You don’t let your narrator restate the idiotic statement.
If you do that, then you just created a pile of crap.
This episode is that pile of crap.
Miltiades, an Athenian....Nathan Hedrick
Callimachus, an Athenian...Kevin Moran
Datis, a Persian commander....Andrew Alandy
Persian Governor...Rob Young
Richard A. Gabriel (Distinguished Professor, Royal Military College of Canada)
Mark Schwartz (Department of Anthropology, Grand Valley State University)
Matthew Gonzales (Assistant Professor of Classics, Saint Anselm College)
David George (Director, Institute of Mediterranean Archaeology)
To be fair, the winds were blowing against this episode before we got to the most idiotic statement in the whole series. To begin with, this episode has one of the more egregious cases of starting at the end and working back to the middle and then finally going back to the beginning. You think I’m kidding?

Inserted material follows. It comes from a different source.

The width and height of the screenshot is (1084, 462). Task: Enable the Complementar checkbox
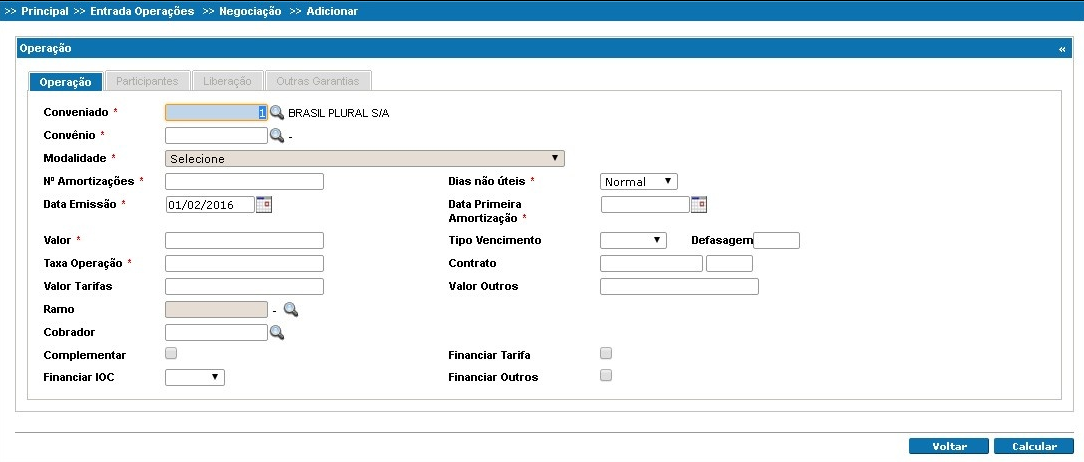[171, 353]
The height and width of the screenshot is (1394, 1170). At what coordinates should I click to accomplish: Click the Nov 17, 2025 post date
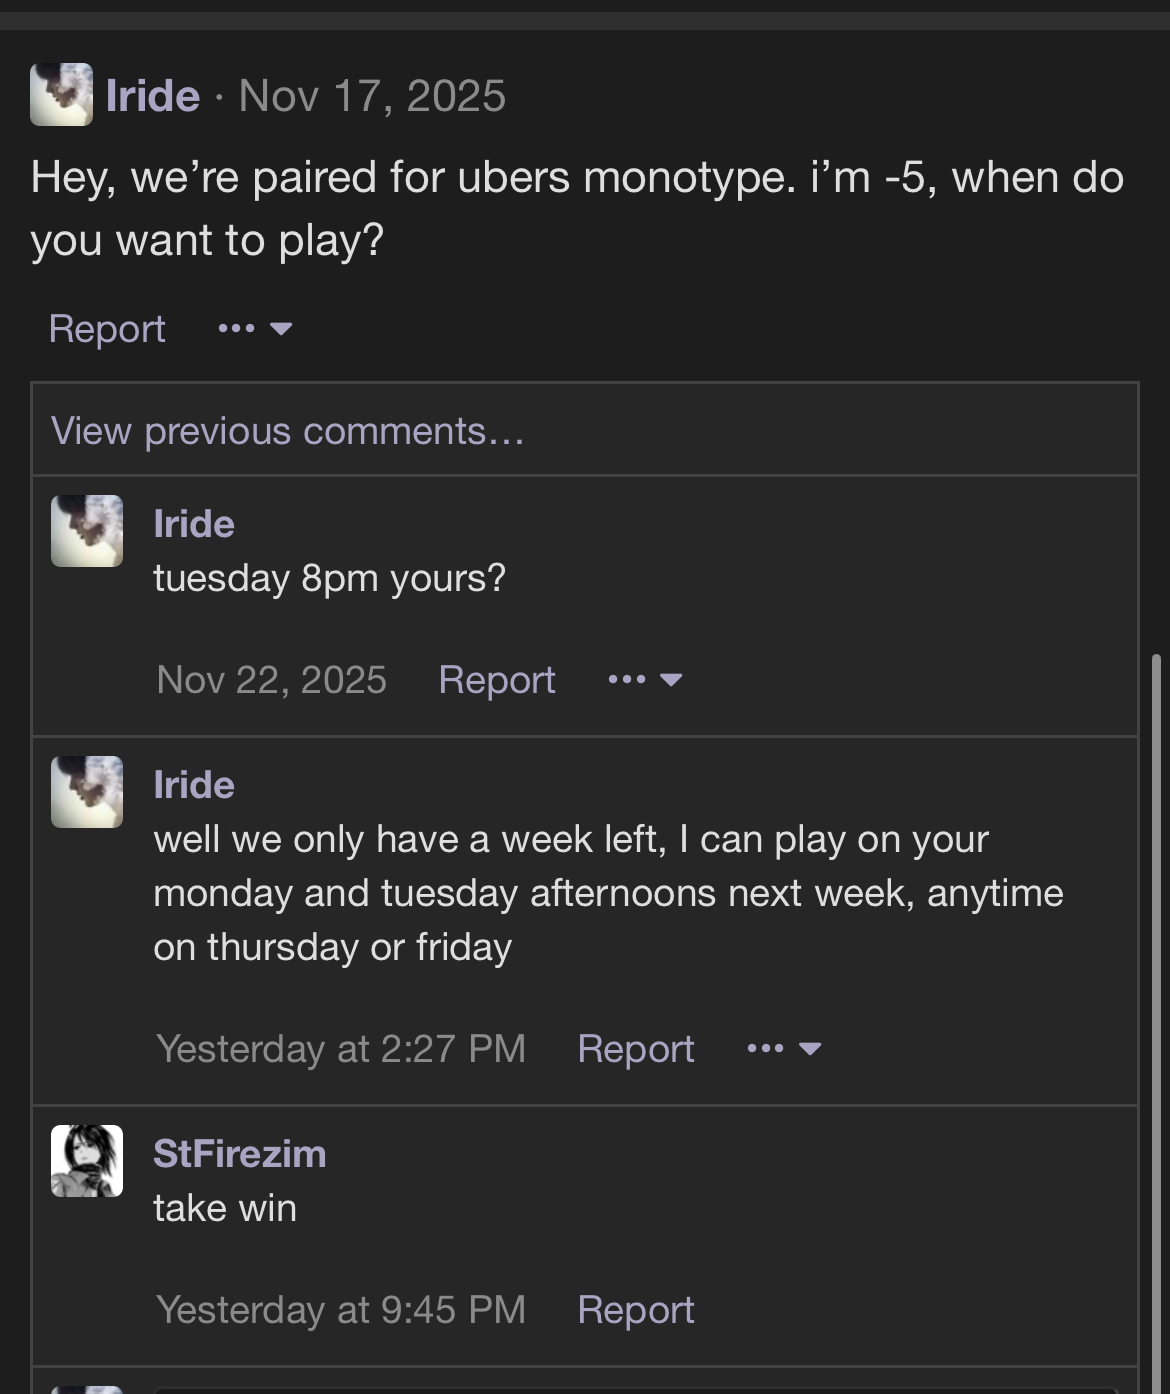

I just don’t understand why a show that spends so much time condescending to the lowest possible level of mental acuity then turns around and puts together a narrative with complex jumps backward and forward in chronological time. Did Billy Pilgrim write this episode? I can understand the notion of starting In Media Res, but we get to almost the end of the episode before we are told about the Ionian Rebellion which was the most immediate cause for the Persian punitive expedition that ended at Marathon. The scholars love throwing in modernisms like describing the Persian Aegean campaign as “island-hopping” like the US in the Pacific during World War II, but they ignore the obvious parallel of the launching of an expedition against Athens after it supported Ionian Greeks in burning a Persian provincial capital with the post 9-11 punitive campaigns in the “war on terror.” And the chief way that this show manages to ignore that parallel is to bury the narrative in such a complex series of time shifts that the audience (which they must presume are a bunch of headless torsos drooling from their necks) so that the simple cause effect of A) The Greeks burn Sardis with help from Athens and others and B) The Persians decide to turn Athens into a pile of ash is impossible to piece together from this episode without a lot of work and a bowl of raisin bran cereal.
I had to admit that despite that I almost liked the time spent on Miltiades, but then Richard Gabriel turns around and says that the next Persian expedition was 40 years later and it’s all over. That’s not even close. If the History Channel had an episode about Hitler and someone said that he invaded Russia 40 years after invading Poland they’d take that guy out of the studio and spank him until he cried. The fact that nobody associated with this show thought to check that out before it ran and maybe do a little editing (this is, after all, an even easier thing to check than Caesar’s alleged lack of military experience) says everything you need to know about the priorities of the people involved here. Suffice it to say there’s a lot more sword wielding and stabbing. There’s all kinds of talk about hoplite tactics even as everything that is shown is completely illogical and counter-intuitive to what is talked about. And another thing, the Immortals didn't come over at Marathon. They were the personal guard of the Persian king. Darius didn't send them out for Marathon. Jeez, why not just let a badger write your material?, you'd have a better chance of being right half the time.
But ultimately, this episode lives and dies by simple math. Normally it takes three strikes to get called out but if you can’t tell the difference between 10 years and 40 years then it’s over. Peter Gabriel would have gotten that right if you’d put him on this show in place of Richard Gabriel.
There’s a part of me that really wishes for another season of Battles B.C. but what I really want is another show done by completely different people who cover this material and I want that show to run for multiple seasons.
Instead, when I got through this last episode of Battles B.C. all I could feel was relief that they hadn’t gotten a chance to screw up even more history. They might as well have ended this by saying that the Battle of Marathon was the inspiration for the modern Olympic sport of water polo on account of the way that the W in Water Polo is like an upside down M for Marathon and because the P in Polo reminds people of horse piss from the Persian cavalry at Marathon.